HCX Manager UI becomes unresponsive or extremely slow.
HCX Managers tasks fail or get stuck at 0%.
SSH command df -h shows /common at or near 100% capacity.

Postgres VACUUM FULL on the JOB table fails with errors indicating no space left on device.
/common/logs/postgres/postgresql-<date>_000000.log

<timestamps> GMT [2453] STATEMENT:  VACUUM FULL "Job";
<timestamps> GMT [2453] ERROR:  could not extend file "base/16384/1000###81": No space left on device
<timestamps> GMT [2453] HINT:  Check free disk space.

Environment

Product: VMware HCX
Versions: 4.10.x & 4.11.x

Cause

A regression in HCX 4.11.0 and 4.11.1 results in missing RPMs necessary for the Postgres vacuum functionality to operate correctly.

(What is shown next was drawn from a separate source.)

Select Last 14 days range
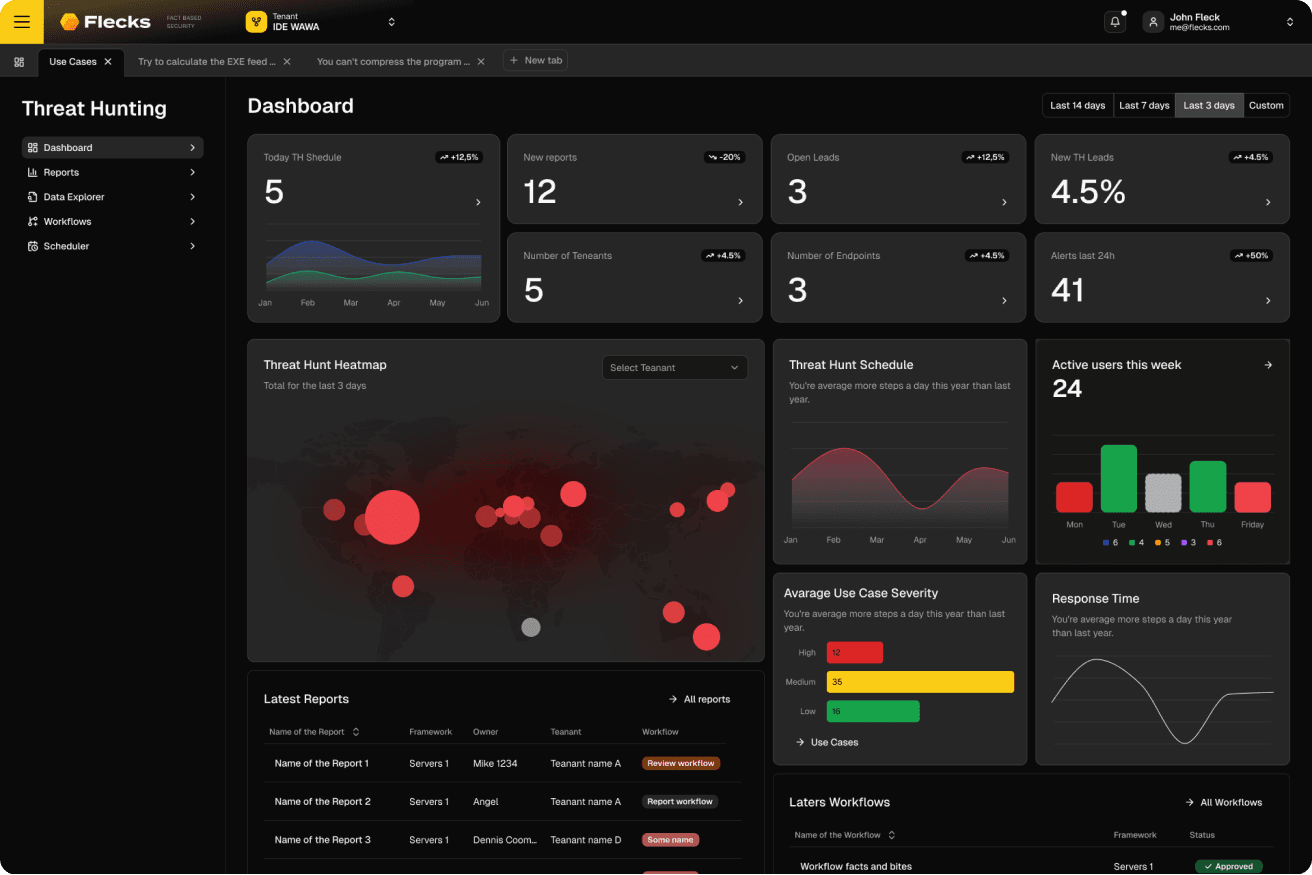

This leads to excessive growth (bloat) of the JOB table within the Postgres database located on the /common partition.

Resolution

To resolve this issue, the /common partition must be temporarily extended to provide enough overhead for the VACUUM FULL operation to complete.

Extend the /common Partition:
- Follow the procedure provided here:
  - KB 373238: Provides instructions on extending partitions for HCX Manager.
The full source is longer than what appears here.